• **Required action**: Report every line of the records below that includes the string "toolbar".

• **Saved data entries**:
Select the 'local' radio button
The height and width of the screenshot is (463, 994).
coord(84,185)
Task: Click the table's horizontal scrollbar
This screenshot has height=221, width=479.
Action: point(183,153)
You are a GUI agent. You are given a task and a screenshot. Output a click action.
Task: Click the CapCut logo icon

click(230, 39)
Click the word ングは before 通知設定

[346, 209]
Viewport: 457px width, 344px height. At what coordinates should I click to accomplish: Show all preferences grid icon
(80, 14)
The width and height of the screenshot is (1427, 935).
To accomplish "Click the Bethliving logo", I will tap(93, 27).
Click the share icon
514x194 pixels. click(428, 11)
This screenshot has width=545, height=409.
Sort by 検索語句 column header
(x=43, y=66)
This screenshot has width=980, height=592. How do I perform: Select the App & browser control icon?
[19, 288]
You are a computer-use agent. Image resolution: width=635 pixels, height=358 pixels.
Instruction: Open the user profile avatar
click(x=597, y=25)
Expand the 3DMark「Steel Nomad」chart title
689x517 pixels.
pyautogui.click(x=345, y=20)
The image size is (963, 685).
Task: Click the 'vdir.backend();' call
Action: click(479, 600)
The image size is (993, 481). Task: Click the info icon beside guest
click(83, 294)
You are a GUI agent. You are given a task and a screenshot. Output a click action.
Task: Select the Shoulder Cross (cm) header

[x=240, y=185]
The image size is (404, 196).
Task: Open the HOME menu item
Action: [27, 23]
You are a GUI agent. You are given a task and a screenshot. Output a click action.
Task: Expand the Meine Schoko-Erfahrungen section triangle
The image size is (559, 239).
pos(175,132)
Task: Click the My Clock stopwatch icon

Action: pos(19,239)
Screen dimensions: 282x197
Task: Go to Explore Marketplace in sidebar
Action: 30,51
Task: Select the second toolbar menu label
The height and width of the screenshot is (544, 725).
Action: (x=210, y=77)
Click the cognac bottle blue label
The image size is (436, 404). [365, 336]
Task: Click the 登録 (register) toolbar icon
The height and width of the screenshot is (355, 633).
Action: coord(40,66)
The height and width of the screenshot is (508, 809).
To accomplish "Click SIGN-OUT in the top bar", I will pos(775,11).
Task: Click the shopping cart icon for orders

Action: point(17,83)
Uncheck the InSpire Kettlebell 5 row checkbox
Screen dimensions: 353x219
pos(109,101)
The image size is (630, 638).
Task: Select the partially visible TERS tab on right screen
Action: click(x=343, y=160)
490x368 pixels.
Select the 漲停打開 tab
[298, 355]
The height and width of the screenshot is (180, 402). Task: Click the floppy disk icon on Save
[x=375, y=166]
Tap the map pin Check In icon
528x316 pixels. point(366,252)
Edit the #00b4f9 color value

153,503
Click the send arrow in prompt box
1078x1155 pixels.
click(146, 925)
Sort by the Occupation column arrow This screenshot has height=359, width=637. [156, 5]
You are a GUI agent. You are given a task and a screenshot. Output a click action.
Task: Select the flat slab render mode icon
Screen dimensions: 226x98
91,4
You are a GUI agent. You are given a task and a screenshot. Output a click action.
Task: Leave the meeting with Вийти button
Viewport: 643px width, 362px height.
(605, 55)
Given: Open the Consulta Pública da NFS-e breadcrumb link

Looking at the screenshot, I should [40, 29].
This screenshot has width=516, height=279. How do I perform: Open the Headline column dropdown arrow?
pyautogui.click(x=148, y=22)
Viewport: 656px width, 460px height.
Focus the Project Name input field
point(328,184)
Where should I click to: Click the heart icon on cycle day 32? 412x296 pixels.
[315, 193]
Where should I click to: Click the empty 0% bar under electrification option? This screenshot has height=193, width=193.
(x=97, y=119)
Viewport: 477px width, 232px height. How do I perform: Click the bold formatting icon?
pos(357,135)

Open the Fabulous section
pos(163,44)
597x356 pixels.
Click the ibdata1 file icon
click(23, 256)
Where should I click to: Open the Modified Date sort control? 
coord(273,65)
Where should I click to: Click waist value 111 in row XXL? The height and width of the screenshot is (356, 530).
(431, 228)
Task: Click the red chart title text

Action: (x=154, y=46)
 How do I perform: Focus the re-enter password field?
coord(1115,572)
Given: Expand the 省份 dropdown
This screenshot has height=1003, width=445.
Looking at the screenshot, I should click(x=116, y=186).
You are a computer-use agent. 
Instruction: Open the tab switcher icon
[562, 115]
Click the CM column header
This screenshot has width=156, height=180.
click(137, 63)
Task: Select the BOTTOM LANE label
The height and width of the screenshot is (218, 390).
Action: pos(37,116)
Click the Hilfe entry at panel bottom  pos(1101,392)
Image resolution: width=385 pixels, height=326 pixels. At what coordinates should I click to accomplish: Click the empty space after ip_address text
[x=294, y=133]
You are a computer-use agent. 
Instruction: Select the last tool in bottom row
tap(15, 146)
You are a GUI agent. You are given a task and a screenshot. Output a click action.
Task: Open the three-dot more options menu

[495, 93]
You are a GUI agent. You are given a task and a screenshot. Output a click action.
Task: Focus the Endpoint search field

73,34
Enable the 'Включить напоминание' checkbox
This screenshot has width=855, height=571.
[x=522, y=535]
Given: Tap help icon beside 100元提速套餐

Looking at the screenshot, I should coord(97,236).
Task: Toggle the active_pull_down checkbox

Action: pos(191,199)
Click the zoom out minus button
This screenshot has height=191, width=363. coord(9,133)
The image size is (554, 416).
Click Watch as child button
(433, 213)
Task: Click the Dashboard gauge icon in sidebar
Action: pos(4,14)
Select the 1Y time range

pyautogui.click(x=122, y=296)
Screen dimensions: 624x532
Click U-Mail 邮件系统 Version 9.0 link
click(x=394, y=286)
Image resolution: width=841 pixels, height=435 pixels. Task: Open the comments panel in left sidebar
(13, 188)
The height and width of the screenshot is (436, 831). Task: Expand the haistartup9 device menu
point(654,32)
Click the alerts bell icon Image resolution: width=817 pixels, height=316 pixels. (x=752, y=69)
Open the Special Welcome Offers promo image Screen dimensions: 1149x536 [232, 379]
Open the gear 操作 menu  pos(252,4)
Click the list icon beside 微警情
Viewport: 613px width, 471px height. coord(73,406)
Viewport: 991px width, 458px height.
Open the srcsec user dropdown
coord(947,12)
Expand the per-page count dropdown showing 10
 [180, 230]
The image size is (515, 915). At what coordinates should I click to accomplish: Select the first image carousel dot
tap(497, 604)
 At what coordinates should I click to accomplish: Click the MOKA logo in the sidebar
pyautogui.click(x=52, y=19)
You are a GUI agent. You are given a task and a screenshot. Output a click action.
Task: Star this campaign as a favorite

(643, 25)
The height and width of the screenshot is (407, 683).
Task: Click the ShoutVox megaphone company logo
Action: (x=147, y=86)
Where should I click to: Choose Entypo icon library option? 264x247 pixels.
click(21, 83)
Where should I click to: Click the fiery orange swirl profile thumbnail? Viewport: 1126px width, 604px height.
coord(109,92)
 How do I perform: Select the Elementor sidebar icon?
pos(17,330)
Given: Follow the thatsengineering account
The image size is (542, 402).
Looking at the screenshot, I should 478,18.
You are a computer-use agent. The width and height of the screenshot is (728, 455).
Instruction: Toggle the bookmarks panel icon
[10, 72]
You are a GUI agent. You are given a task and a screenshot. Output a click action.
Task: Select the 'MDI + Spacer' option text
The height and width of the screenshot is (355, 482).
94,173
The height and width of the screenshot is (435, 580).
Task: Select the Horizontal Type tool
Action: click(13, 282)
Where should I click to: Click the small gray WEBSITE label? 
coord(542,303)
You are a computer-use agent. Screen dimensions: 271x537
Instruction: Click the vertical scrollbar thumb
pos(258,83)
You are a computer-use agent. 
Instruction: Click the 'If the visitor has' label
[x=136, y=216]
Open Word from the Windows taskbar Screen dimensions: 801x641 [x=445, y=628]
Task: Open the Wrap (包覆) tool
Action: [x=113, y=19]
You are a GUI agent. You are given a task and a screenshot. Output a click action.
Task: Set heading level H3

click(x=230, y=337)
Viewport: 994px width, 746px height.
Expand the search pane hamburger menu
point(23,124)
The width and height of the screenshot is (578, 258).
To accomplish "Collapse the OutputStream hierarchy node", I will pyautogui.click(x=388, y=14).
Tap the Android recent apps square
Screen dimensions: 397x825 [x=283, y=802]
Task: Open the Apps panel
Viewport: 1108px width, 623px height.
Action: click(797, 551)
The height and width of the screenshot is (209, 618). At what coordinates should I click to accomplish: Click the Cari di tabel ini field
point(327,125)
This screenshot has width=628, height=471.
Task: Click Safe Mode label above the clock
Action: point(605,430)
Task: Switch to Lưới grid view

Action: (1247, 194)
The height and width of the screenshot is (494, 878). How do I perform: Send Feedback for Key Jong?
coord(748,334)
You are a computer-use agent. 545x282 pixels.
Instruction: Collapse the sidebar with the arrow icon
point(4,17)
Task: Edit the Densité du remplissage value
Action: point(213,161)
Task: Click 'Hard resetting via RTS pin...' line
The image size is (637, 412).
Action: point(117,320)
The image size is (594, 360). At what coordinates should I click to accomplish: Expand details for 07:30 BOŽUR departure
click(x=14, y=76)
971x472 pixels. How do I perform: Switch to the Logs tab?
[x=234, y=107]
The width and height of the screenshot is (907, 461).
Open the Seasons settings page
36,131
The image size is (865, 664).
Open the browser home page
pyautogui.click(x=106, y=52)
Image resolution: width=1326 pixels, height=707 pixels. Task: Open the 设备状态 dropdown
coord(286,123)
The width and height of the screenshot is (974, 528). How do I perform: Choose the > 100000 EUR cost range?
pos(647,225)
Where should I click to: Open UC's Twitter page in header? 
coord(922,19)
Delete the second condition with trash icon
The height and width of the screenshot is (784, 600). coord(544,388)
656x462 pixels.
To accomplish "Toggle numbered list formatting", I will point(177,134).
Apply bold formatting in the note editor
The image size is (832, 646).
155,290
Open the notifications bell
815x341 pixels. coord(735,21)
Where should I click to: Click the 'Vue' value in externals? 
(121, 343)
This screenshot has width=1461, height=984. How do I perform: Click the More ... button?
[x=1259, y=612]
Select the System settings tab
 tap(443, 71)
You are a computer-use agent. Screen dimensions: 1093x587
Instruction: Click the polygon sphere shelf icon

• **Response to the task**:
Task: Select the second toolbar menu label
Task: Click the 登録 (register) toolbar icon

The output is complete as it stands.